DATASET EXTRACT

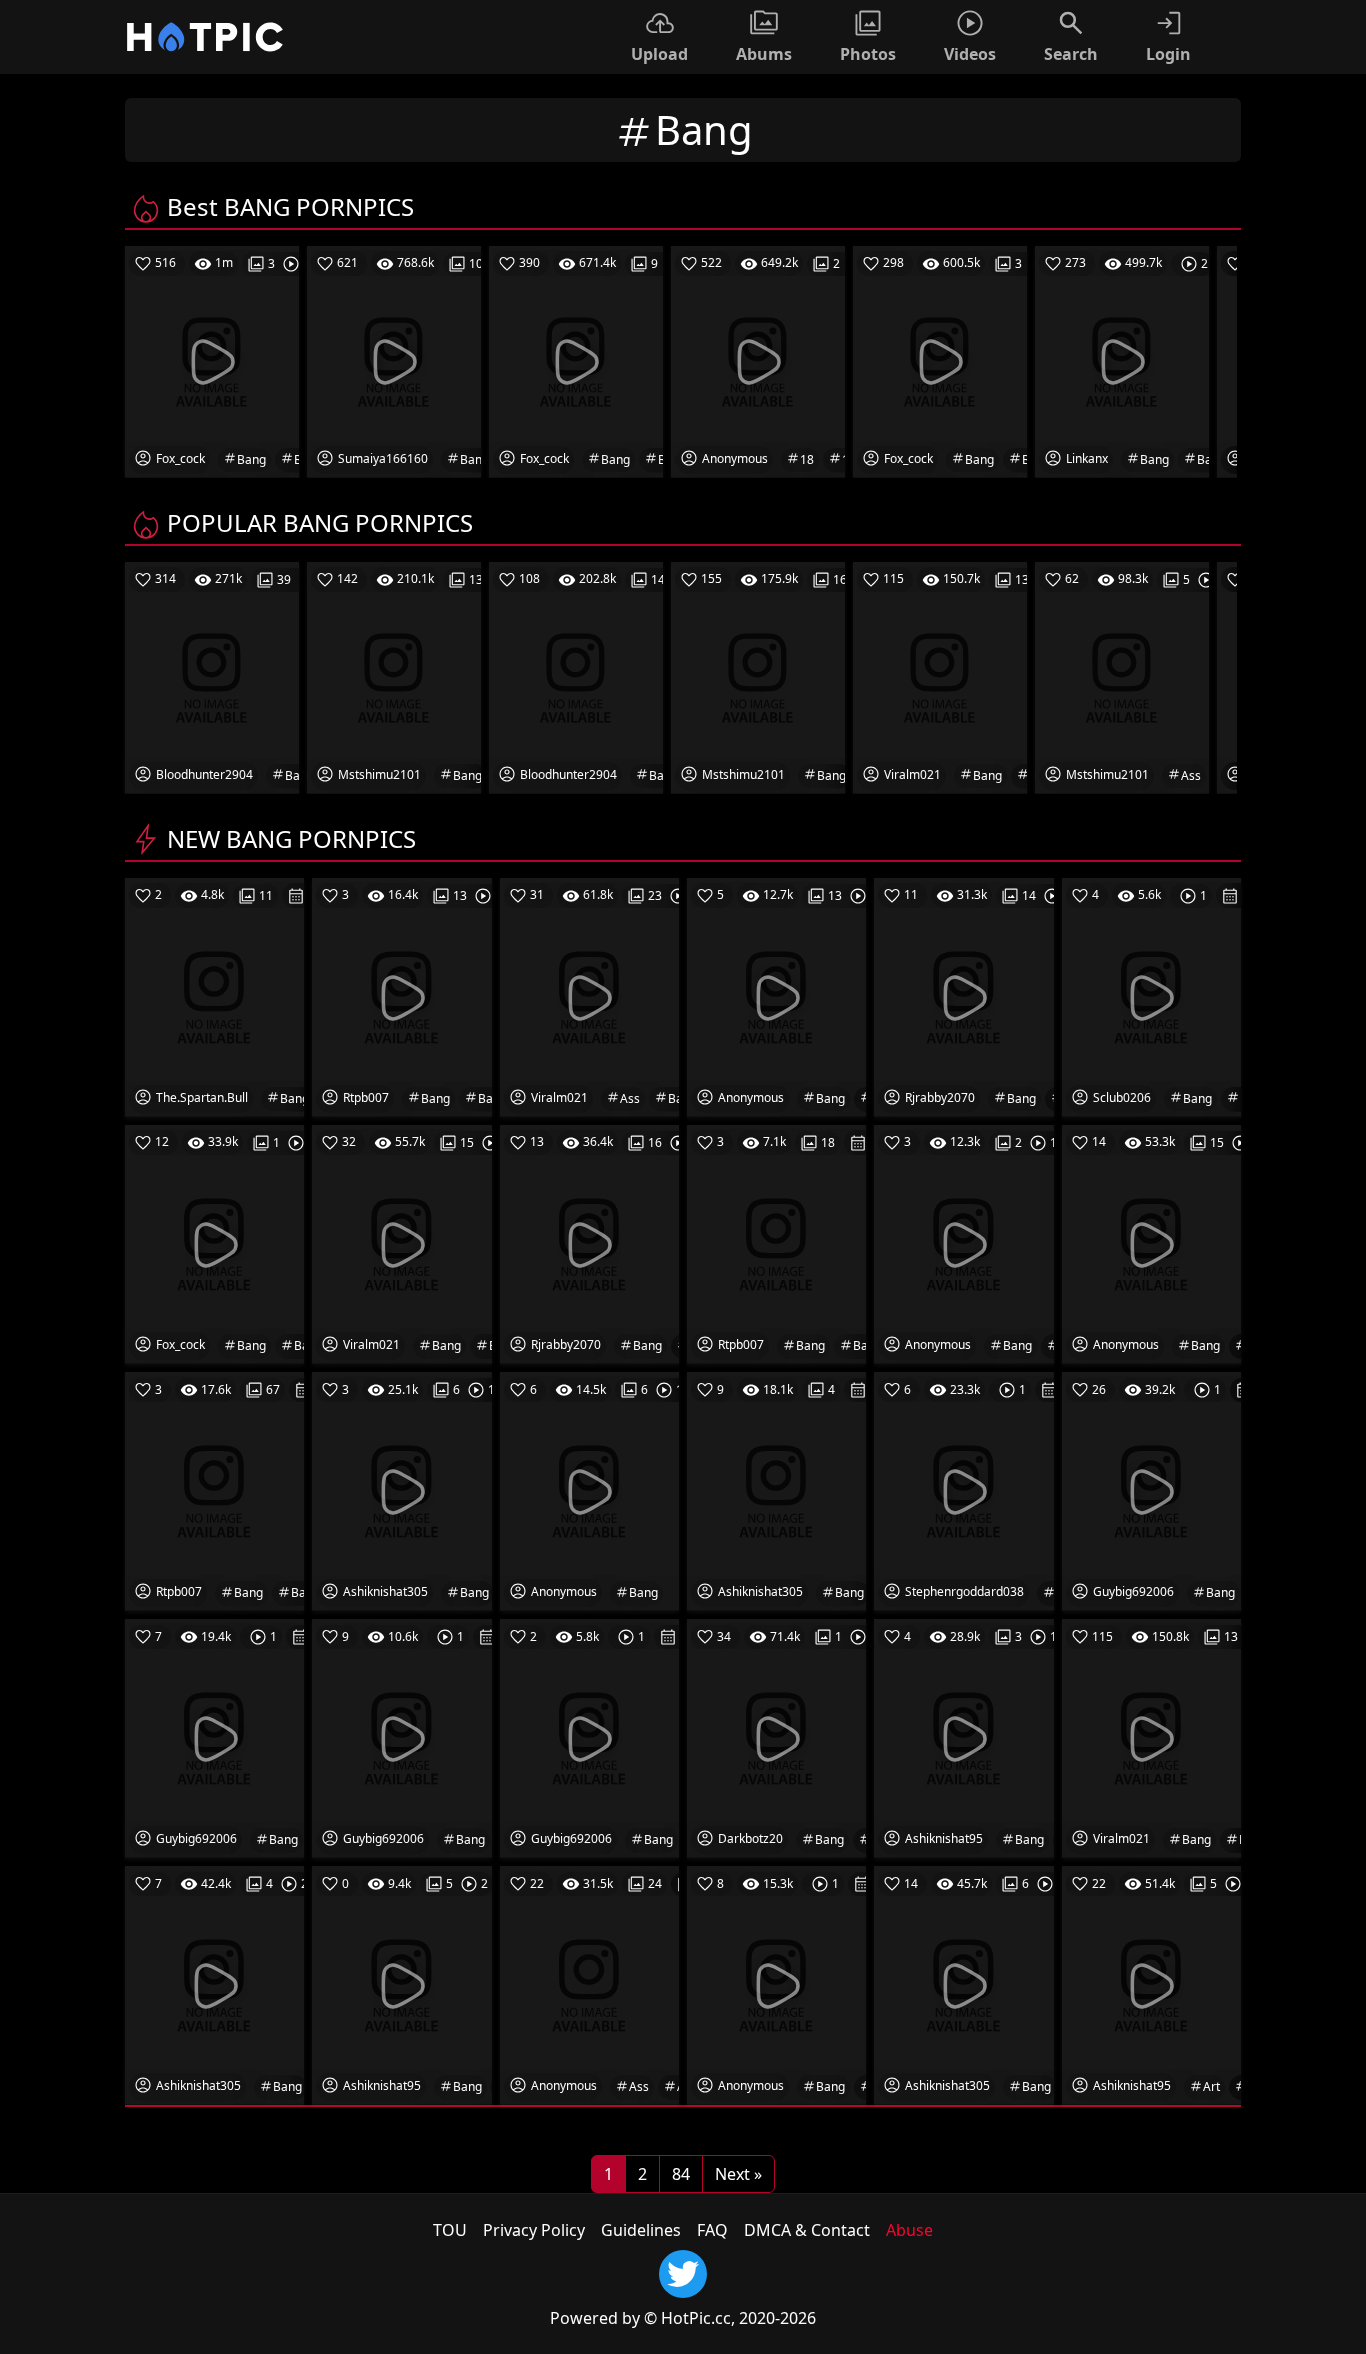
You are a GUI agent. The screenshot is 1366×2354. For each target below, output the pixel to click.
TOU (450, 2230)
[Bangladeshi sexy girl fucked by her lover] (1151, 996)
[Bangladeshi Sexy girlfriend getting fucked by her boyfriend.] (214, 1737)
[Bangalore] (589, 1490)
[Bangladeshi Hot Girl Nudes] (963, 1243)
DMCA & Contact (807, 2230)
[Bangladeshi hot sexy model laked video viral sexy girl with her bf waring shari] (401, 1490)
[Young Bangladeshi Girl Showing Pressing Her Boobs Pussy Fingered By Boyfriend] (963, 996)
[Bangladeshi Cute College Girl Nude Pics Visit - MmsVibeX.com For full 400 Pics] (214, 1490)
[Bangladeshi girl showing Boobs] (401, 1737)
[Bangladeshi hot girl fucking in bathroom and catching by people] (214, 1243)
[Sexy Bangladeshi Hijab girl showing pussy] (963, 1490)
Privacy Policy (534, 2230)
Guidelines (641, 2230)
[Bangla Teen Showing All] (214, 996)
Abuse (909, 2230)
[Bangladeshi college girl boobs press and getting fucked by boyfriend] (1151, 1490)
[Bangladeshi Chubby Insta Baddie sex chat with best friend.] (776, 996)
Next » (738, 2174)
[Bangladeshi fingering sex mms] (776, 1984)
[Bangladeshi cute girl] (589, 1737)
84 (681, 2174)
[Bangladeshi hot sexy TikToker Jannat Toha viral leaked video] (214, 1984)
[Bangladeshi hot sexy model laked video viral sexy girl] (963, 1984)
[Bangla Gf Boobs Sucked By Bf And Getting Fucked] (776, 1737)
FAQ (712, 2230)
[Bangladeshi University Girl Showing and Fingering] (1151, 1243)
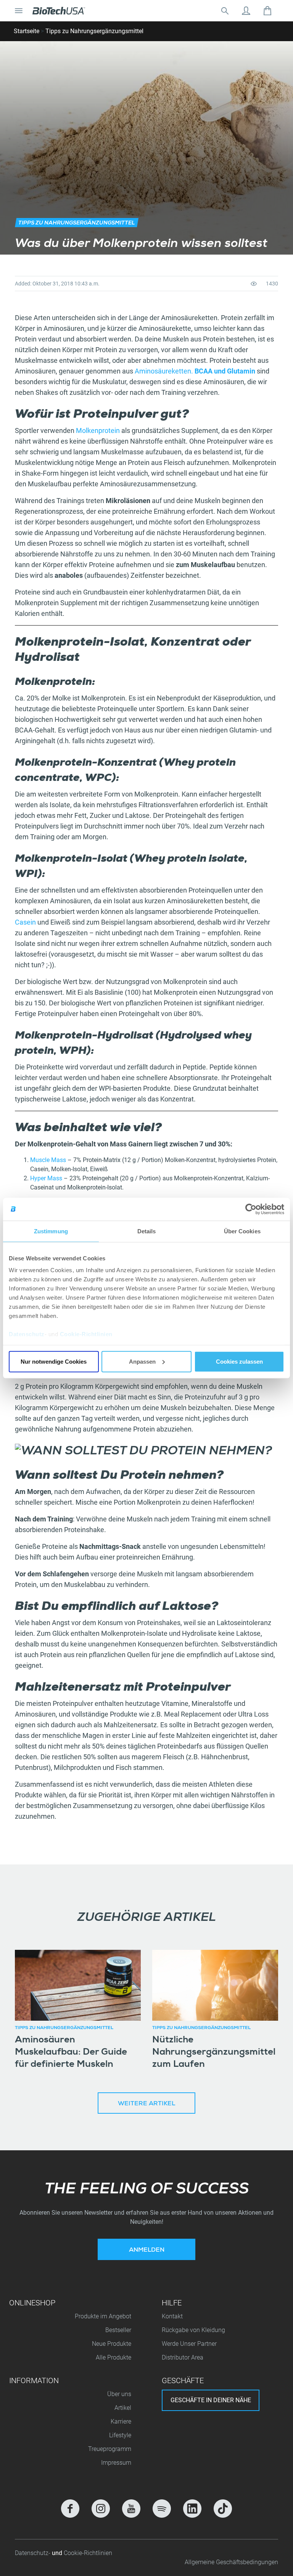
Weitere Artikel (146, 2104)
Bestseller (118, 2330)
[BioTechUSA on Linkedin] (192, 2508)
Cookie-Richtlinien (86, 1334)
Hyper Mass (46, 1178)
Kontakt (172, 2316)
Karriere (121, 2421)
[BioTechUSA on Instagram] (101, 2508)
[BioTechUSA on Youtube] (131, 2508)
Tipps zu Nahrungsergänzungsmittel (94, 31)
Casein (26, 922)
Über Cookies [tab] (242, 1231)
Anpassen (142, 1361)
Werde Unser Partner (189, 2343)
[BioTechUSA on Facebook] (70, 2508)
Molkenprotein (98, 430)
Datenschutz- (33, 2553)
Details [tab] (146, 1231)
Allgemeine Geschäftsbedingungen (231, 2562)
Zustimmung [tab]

TASK GOAL
Using the entries above, copy exactly the lines from the one containing "Datenschutz- (33, 2553)" through the last, both included.

TASK SOLUTION
Datenschutz- (33, 2553)
Details [tab] (146, 1231)
Allgemeine Geschäftsbedingungen (231, 2562)
Zustimmung [tab]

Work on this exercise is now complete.